As the seriousness of my mother’s condition settles on the family, my father and I start conferencing about what we should do.  On my visits home, we try to find a quiet spot to compare notes about my mother’s mental decline and ask each other’s advice on how to handle it and what to expect. 


These whispered exchanges do not go unnoticed by my mother, and much of the need for secrecy stems from her uncanny ability to eavesdrop.  As a family, we do not discuss the changes we see when my mother is around; we worry she will feel ashamed if she thinks we know she’s changing.  Soon, she becomes paranoid; whenever two people are chatting outside of earshot, she moves in closer and watches.  


After every conversation that breaks off as she approaches, she states, “You were talking about me again, weren’t you?”


“No,” I lie.  “Dad and I were talking about his job,” or
--“We were trying to figure out when to mow the yard,” or
--“Dad wanted to know about my car,
--“I can’t tell you; it’s about your birthday,
--“We were worried about: (Grandpa), (Grandma), (my sisters), (my father), (any family member besides my mother), (random problems with the house), (the weather)…


If she believes these stories or not, she listens to my explanations and moves on, hesitating briefly to see if the previous conversation will start up again.



Truths I Tell My Mother


I find my mother sitting alone on the edge of her bed, trying to put on her socks for the third time.  Her fingertips shake as she forces the sock over her foot, only to find the heel bulging on the top.  


“Are you doing okay, Mom?” I ask from the doorway.


She sighs, then rips off the sock to start again.  She doesn’t speak or even look at me as the thing that she knows she used to do a hundred times eludes her now.

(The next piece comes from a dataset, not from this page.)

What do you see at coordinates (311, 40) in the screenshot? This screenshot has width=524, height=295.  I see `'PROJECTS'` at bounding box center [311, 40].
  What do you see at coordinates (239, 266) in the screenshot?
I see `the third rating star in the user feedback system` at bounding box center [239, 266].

I sit a few inches from her and eye the slip-on shoes waiting to be worn.  My mother sighs again and sets the uncooperative sock on her lap.


“Mom,” I repeat, softly this time, as I take a seat on the edge of bed next her, “are you okay?”


She sniffs and continues staring at the sock.  She grabs it, folds it in half, sets it on her knee, then rolls it into a ball and shoves it under the pillows next to her.  Her hands tremble as they fall limply to her lap and her head bows.


“Mom,” I say finally, placing my hand on her forearm, “I love you.”


She sniffs again but still does not look up or speak.  Gently grabbing her by the shoulders, I turn her to face me.  


“Mom, you are an important member of this family.”


When she finally lifts her eyes, they are cracked red and filling with water. 


I struggle to keep back my own tears.  To prevent her from seeing them, I wrap my arms around her, resting my chin on her shoulder.  


 “We will always love you,” I say softly, clutching her tightly.  “We will love you, no matter what happens.”


She returns the hug, and I do not let go for several minutes.  As my shoulder grows damp from her tears, she whispers, “Thank you.”